Foras – meaning ‘outside’ in Latin – is Amini’s sophomore album on Swiss label Hallow Ground, and his sixth solo venture in six years. The Iranian artist continues to study the relationship between the mind and the outside environment which surrounds it.
A monstrous and often brutal assault of white noise and unabashed dissonance has been the prime weapon in Amini’s arsenal for years, and this album only elevates the cognitive dissonance, amplifying the humming static in an ill mind and an environment that see-saws between urban decay and antisocial messages, of plastic bags limping through midnight streets and the litter of discarded coffee cups nestling into the green belt; in short, these things shouldn’t be here, this shouldn’t be happening, this wasn’t in the script…and this is how dissonance, both cognitive and musical – gets in.

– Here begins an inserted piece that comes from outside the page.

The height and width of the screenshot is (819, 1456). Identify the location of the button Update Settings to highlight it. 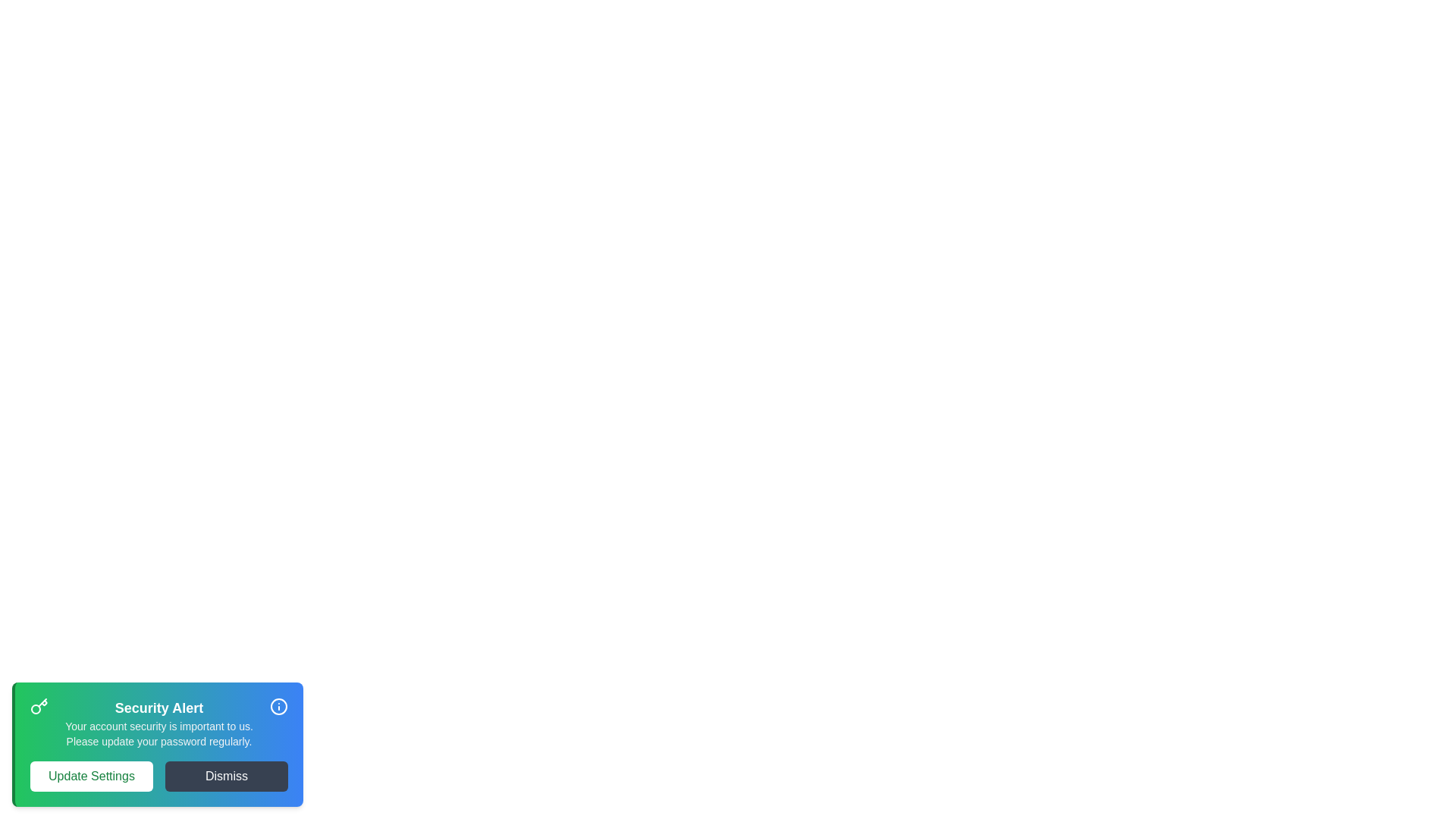
(90, 776).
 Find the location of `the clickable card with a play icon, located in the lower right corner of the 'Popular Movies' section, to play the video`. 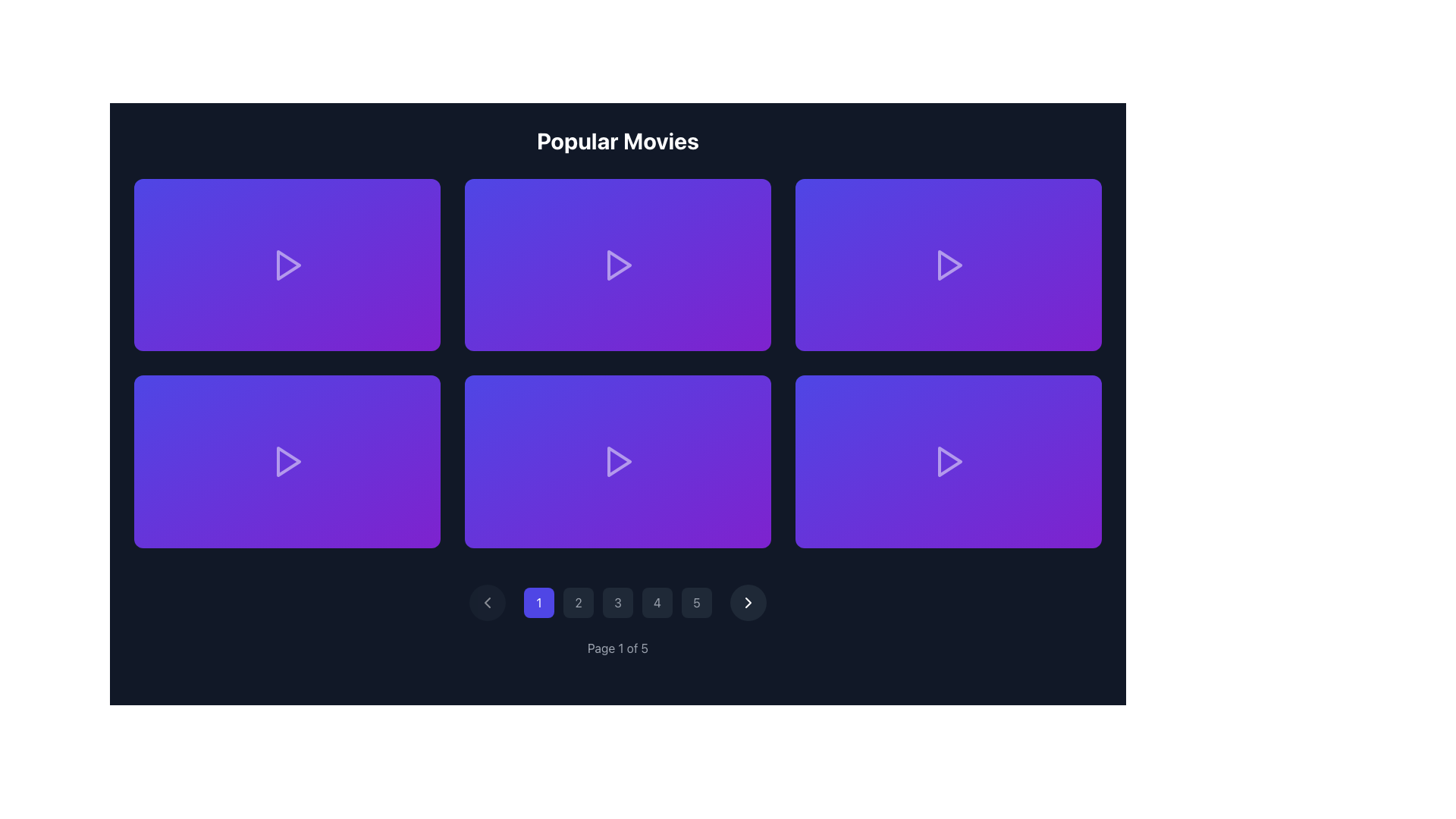

the clickable card with a play icon, located in the lower right corner of the 'Popular Movies' section, to play the video is located at coordinates (948, 460).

The four tracks on FORAS are also contradictory – some moments are as quiet as the inside of a church, prayerfully passing by in a state of near-silence – but this only helps to write out in a bold font the ongoing rivalry between noise and harmony, between outside chaos and inner peace. Instead of crumbling in the aftermath of wild noise, the music rebuilds patiently (these four tracks equate to something like thirty-eight minutes), giving the music plenty of time to rest as it navigates through its stressed stanzas, finding a moment to sleep in a spell of sleeplessness. A lament falls into the quiet zone, dragging the music down, a weeping statue of Madonna holding her crucified son in her blessed arms. Sorrow fuses itself to the bone, and the album itself explores how sorrow relates to and is often triggered by space (and sounds). Landscapes and buildings are absorbed into the mind, into its experiences, and we drink them in like morning juice, the outer world passing into the inner world via perception and the five senses, and then subsequently influencing the psychological status quo. So much of life is perception, and the way we look out of the window. If it’s raining, you can either moan and be negative, or you can be thankful for the ending of a drought, and for a new opportunity to listen to the downpour’s watering of the earth.
You can weep at the state of things, sure. Bad news has always made the headlines because it sells newspapers. But there’s still some good in the world, and in the music. Psychogeography is present, secreted away inside the music, mapping out the environment’s direct effect on the mind, be it the conscious or the subconscious; having a direct impact on the mind’s actions and responses, influencing and controlling an individual’s behaviour. Those actions then shape the outer world, be it for good, for ill, or for neither, a cycle without end, like music herself. Clustered together like an insane archipelago, the noise never disrupts the overall flow of the music. Amini explores the inner world through events in the outside world, most of which cannot be controlled. Its complex sounds are dark, but they aren’t without hope. Amini’s field recordings take in areas where ‘ a deep sense of darkness looms’, and the lightless corners can be heard in the music, giving it a dirtied and disquieting vibe, of glass permanently stained with dried blood rather than luminosity, but something still clings on to the hope that comes with daylight.